### What to produce
Copy the entire listing below verbatim, leaving out no line.

[Click-target data]

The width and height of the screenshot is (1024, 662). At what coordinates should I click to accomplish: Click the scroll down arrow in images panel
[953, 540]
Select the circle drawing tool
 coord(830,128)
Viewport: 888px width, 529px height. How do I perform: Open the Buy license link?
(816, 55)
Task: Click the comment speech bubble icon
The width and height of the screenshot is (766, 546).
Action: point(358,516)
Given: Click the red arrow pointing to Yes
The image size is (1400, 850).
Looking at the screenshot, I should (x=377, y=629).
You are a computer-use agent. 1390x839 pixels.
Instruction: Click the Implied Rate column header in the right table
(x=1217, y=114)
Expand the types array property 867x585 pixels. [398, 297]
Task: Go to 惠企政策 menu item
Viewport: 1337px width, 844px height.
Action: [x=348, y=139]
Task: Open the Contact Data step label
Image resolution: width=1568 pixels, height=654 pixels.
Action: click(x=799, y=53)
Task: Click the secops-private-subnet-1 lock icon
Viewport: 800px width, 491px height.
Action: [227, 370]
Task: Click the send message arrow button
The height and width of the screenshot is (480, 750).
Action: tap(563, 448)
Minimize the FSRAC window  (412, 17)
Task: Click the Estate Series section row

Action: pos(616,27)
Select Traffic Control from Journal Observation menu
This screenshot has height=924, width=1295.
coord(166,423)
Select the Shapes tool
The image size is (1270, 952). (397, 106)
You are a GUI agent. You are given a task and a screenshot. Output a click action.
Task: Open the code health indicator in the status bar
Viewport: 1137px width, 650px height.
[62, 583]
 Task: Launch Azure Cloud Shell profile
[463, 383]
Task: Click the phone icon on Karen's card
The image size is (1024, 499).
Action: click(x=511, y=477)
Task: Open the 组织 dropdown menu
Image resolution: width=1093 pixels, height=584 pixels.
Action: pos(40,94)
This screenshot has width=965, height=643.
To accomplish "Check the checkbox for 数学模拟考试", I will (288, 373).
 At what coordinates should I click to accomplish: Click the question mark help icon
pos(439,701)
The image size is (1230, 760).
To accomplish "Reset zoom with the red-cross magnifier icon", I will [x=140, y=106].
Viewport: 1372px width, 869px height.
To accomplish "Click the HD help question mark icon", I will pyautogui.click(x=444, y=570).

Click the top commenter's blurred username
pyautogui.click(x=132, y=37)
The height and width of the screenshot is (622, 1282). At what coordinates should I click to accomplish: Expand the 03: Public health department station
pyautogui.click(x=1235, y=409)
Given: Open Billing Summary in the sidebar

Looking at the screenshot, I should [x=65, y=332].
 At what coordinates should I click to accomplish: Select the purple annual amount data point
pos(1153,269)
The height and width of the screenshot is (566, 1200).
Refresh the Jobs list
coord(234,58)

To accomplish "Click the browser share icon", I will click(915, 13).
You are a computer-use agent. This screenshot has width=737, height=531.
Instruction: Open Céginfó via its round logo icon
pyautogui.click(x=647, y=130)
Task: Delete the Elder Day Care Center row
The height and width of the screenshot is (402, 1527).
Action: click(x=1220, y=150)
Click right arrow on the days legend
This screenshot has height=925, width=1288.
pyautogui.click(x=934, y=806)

### Correct answer
The width and height of the screenshot is (1024, 662). At what coordinates should I click to accomplish: Click the scroll down arrow in images panel
[953, 540]
Select the circle drawing tool
 coord(830,128)
Viewport: 888px width, 529px height. How do I perform: Open the Buy license link?
(816, 55)
Task: Click the comment speech bubble icon
The width and height of the screenshot is (766, 546).
Action: point(358,516)
Given: Click the red arrow pointing to Yes
The image size is (1400, 850).
Looking at the screenshot, I should (x=377, y=629).
You are a computer-use agent. 1390x839 pixels.
Instruction: Click the Implied Rate column header in the right table
(x=1217, y=114)
Expand the types array property 867x585 pixels. [398, 297]
Task: Go to 惠企政策 menu item
Viewport: 1337px width, 844px height.
Action: [x=348, y=139]
Task: Open the Contact Data step label
Image resolution: width=1568 pixels, height=654 pixels.
Action: click(x=799, y=53)
Task: Click the secops-private-subnet-1 lock icon
Viewport: 800px width, 491px height.
Action: [227, 370]
Task: Click the send message arrow button
The height and width of the screenshot is (480, 750).
Action: tap(563, 448)
Minimize the FSRAC window  (412, 17)
Task: Click the Estate Series section row

Action: pos(616,27)
Select Traffic Control from Journal Observation menu
This screenshot has height=924, width=1295.
coord(166,423)
Select the Shapes tool
The image size is (1270, 952). (397, 106)
You are a GUI agent. You are given a task and a screenshot. Output a click action.
Task: Open the code health indicator in the status bar
Viewport: 1137px width, 650px height.
[62, 583]
 Task: Launch Azure Cloud Shell profile
[463, 383]
Task: Click the phone icon on Karen's card
The image size is (1024, 499).
Action: click(x=511, y=477)
Task: Open the 组织 dropdown menu
Image resolution: width=1093 pixels, height=584 pixels.
Action: pos(40,94)
This screenshot has width=965, height=643.
To accomplish "Check the checkbox for 数学模拟考试", I will (288, 373).
 At what coordinates should I click to accomplish: Click the question mark help icon
pos(439,701)
The image size is (1230, 760).
To accomplish "Reset zoom with the red-cross magnifier icon", I will [x=140, y=106].
Viewport: 1372px width, 869px height.
To accomplish "Click the HD help question mark icon", I will pyautogui.click(x=444, y=570).

Click the top commenter's blurred username
pyautogui.click(x=132, y=37)
The height and width of the screenshot is (622, 1282). At what coordinates should I click to accomplish: Expand the 03: Public health department station
pyautogui.click(x=1235, y=409)
Given: Open Billing Summary in the sidebar

Looking at the screenshot, I should [x=65, y=332].
 At what coordinates should I click to accomplish: Select the purple annual amount data point
pos(1153,269)
The height and width of the screenshot is (566, 1200).
Refresh the Jobs list
coord(234,58)

To accomplish "Click the browser share icon", I will click(915, 13).
You are a computer-use agent. This screenshot has width=737, height=531.
Instruction: Open Céginfó via its round logo icon
pyautogui.click(x=647, y=130)
Task: Delete the Elder Day Care Center row
The height and width of the screenshot is (402, 1527).
Action: click(x=1220, y=150)
Click right arrow on the days legend
This screenshot has height=925, width=1288.
pyautogui.click(x=934, y=806)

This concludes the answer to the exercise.